雷ノ海万蔵
喧嘩が終わった路地裏、鉄斎と万蔵は互いに息を整えながら汗まみれの浴衣を直していた。店の主人はまるで自分の家族のように二人の勝負を見守り、今は笑顔で酒の支度をしている。
「今日は奢りだぞ、鉄斎。」主人が言い、酒とつまみを二人の前に並べる。だし巻き玉子、ワカサギの佃煮、香ばしい煎り酒の香りが漂った。鉄斎は少し照れくさそうに笑い、万蔵と顔を見合わせた。
「悪いな、いきなり仲間の腕を折っちまって。」鉄斎は杯を手に取り、万蔵と軽くぶつけ合う。
「いや、俺も悪かった。お前、なかなかやるな。」万蔵の口元にわずかに笑みが浮かぶ。
酒を口に含みながら、鉄斎はふと思った。「……あの時、もっと密着させていればお前を投げれたかもしれん。」
万蔵は黙って頷き、次の言葉を探すように息を整える。「明日、土俵に来い。稽古だ。」
鉄斎は一瞬、酒の温かさに浸りながらも、身体の芯がしゃんとするのを感じた。
「……稽古か。いいだろう、行く。」
万蔵は短く頷き、店の外の夜風に身を任せる。月明かりの下、二人の背中が並ぶ。
翌朝、薄曇りの空の下、鉄斎は土俵に立った。昨夜の酒の余韻はまだ残るが、心地よい緊張感が身体を貫く。万蔵はすでに構え、厳しい目で鉄斎を見つめていた。
「昨日の喧嘩の時から気になっていたんだが、脇を刺す時、顎が上がる癖がある。」
鉄斎は眉をひそめる。「そうか?気にしたことはなかったが……」
「気にしろ。顎が上がれば首が伸びる、力が逃げるんだ。」万蔵は静かに、しかし力強く説明する。

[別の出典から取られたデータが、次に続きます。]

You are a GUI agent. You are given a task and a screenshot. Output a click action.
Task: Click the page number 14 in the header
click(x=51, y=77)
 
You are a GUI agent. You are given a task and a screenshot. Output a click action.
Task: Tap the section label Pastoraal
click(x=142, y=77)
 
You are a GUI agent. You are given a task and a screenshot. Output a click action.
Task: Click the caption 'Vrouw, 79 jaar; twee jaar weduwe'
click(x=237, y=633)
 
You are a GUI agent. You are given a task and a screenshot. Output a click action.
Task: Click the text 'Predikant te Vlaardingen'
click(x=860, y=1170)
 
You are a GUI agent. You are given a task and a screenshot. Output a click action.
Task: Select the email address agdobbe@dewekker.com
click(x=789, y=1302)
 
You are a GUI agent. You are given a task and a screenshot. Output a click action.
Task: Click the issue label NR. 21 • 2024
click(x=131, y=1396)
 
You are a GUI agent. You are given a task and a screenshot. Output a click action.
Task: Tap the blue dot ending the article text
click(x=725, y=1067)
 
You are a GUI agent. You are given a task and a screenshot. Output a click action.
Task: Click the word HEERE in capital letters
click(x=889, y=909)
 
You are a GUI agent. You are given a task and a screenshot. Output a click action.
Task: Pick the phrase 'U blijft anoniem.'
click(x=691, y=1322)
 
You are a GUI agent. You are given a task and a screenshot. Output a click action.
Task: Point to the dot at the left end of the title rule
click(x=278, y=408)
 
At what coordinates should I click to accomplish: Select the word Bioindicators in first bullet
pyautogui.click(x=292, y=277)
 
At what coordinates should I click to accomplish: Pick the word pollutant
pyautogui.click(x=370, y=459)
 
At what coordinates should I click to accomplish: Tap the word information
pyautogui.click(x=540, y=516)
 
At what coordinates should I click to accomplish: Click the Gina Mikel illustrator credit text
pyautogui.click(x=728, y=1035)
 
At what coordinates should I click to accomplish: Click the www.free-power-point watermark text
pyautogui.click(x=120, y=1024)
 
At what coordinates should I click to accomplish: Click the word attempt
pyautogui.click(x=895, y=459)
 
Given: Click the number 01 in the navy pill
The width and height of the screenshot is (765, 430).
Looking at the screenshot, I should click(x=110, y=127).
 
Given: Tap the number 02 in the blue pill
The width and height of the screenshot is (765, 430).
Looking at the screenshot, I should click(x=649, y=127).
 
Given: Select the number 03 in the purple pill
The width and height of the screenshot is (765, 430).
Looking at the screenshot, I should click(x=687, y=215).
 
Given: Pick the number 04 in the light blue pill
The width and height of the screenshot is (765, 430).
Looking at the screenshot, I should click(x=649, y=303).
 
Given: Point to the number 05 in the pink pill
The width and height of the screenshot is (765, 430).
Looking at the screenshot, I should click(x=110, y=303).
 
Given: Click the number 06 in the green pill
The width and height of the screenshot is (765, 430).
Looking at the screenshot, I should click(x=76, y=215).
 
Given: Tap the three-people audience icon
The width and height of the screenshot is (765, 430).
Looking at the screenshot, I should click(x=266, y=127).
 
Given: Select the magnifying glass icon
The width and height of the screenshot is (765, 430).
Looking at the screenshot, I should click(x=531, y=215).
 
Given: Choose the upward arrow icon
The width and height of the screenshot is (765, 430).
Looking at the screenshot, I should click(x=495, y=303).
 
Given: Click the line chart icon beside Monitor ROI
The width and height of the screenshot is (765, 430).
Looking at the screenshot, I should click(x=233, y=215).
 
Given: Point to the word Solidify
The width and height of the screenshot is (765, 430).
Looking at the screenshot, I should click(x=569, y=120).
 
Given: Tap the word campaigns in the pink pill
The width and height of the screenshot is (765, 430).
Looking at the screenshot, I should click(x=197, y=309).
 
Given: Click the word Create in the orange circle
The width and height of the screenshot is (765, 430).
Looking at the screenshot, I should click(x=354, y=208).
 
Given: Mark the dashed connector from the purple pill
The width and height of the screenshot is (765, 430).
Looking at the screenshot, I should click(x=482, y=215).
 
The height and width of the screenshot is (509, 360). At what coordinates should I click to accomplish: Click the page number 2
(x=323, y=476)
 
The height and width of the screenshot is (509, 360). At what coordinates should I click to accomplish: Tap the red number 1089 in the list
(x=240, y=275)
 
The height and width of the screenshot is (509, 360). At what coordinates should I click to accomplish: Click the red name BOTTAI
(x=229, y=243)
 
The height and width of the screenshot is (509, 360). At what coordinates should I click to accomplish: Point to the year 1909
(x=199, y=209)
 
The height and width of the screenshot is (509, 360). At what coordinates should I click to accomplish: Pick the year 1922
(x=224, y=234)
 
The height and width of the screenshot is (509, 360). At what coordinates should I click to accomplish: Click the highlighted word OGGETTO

鉄斎は息を整え、刀も棒も使わず、素手で万蔵に組みかかる。顎を胸に沈め、腰で押す。だが何度も動くうちに、やはり顎は上がってしまう。万蔵はそのたびに手を添え、微細な動きを修正する。
「ほら、こうだ。俺に密着させろ。力を逃がすな。」
鉄斎は顎を押し付けたまま呼吸を整え、足腰を踏み込む。
数十回の繰り返しの後、鉄斎は徐々に体の感覚を掴む。顎は自然に胸元に収まり、腰の押しが前に出る。万蔵は低く笑いながら手を離す。
「おう、今のは悪くねぇな。忘れるなよ。」
稽古の後、鉄斎は土俵の外で汗を拭い、万蔵と並んで座った。小さな杯で水を口に含み、互いの顔を見合わせる。
「俺の弱点を見抜くとは……さすがだな。」鉄斎はわずかに笑った。
万蔵も笑みを返す。「あんたも強いが、まだ伸びしろはある。明日も来い。」
鉄斎は頷く。「わかってる。明日も来る。」
こうして、喧嘩の夜から一夜明け、酒の余韻を残したまま、鉄斎の稽古の日々は始まった。弱点を潰し、力を研ぐその先に、次の戦いの姿が待っていることを、鉄斎はまだ知らなかった。